Edit 2 - PARTIAL RESULT:

Yudkowsky's ted talk seems to already integrate what I was hoping to figure out how to convey with this discussion! Yay! Looking forward to when it's posted on youtube.

Edits:

  1. This is a bad post/question. It should not be highly upvoted. It was never intended or expected to be otherwise.
  2. This is a request for comments and debate. I don't feel we went back and forth usefully in figuring out what it is I'm concerned about about his approach; there are lots of object level parts of yud's views which I agree with, but those aren't the problem I'm worried about, the problem is he's participating in causing <?social autoimmune inflammation or something?>. Perhaps I'm looking for https://www.lesswrong.com/posts/KYzHzqtfnTKmJXNXg/the-toxoplasma-of-agi-doom-and-capabilities?
  3. I found another post which makes a similar point and reposted it here, which I think is a much better post than this request
  4. I added the [] to the title, also surrounded a couple of confused concepts with <??>
  5. The reply post that calls this post out for being badly written is totally right. Yup, this post is bad! Don't upvote it a lot! I have a good point to make, and I haven't made it, and don't yet totally know what it is.
  6. Thanks for reading, sorry about all the conflictons in my thinking and writing here. Help? :[
  7. bonus, maybe for a later post, maybe for this one: I'm pretty sure the "guess the definition" meaning of conflicton is already insightful, but I'm not quite sure how to formalize what I'm trying to say with the word. I spent some time trying out words and talking to language models to find one that already mostly means the right thing, the quanta of conflict, but I don't know quite exactly what the quanta of conflict actually is yet in a mechanistic or type signature sense.

original blurb:

https://mobile.twitter.com/QuintinPope5/status/1642100668126355456

this lesswrong post is not a high quality post and if its its score is far from zero (positive or negative) in two days after posting I'll be sad. yudkowsky is digging a hole and just won't stop digging. I don't have a clue how to explain to him what the problem is if it's not obvious on the surface, so this is a call for input: can anyone explain why yudkowsky is being a fool in a way he'll understand?

-7

New Answer
New Comment

4 Answers sorted by

i think yudkowsky is trying to convey the fact that reality is the line on the right, not the line on the left:

see also my favorite part from AGI Ruin:

Trolley problems are not an interesting subproblem in all of this; if there are any survivors, you solved alignment. At this point, I no longer care how it works, I don't care how you got there, I am cause-agnostic about whatever methodology you used, all I am looking at is prospective results, all I want is that we have justifiable cause to believe of a pivotally useful AGI 'this will not kill literally everyone'. Anybody telling you I'm asking for stricter 'alignment' than this has failed at reading comprehension. The big ask from AGI alignment, the basic challenge I am saying is too difficult, is to obtain by any strategy whatsoever a significant chance of there being any survivors.
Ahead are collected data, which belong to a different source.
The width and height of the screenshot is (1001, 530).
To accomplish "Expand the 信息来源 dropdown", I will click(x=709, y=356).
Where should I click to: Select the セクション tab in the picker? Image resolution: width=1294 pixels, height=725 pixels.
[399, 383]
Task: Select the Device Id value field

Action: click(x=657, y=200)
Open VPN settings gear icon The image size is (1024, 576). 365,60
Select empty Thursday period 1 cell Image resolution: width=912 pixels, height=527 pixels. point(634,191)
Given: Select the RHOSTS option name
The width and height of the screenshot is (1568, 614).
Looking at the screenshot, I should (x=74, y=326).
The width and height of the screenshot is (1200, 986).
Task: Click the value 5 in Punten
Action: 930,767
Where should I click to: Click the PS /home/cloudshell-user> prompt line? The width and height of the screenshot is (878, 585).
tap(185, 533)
he sees some people say "oh no what if AI misalignment causes some people to die but not others" (typically "what if some group in control of the AI survives but everyone else dies or becomes subservient") and he's trying to get across the information that unaligned AI isn't selective, it does kill actually literally everyone, and if you have even just a few survivors you have already solved almost all of alignment and you're not far from being able to save actually everyone. (don't remember where he said that, but he definitely did say somewhere something along the lines of "if you did get a few survivors, you solved so much of the problem that your solution can be modified to get everyone to survive")

Strongly agreed with this model. (For others - I mentioned this next part to tammy/@carado and she edited the image a little to clarify already by adding the true/false and "how much of population" label, but still,) the image still seems like it contains the same problem I'm trying to figure out how to specify. Like, it is a claim in a model, and if the model is true, then this is simply an explanation of the truth. But someone who is highly uncertain about this claim, or even who currently has a lot of confidence pointing away from this claim, won't be m... (read more)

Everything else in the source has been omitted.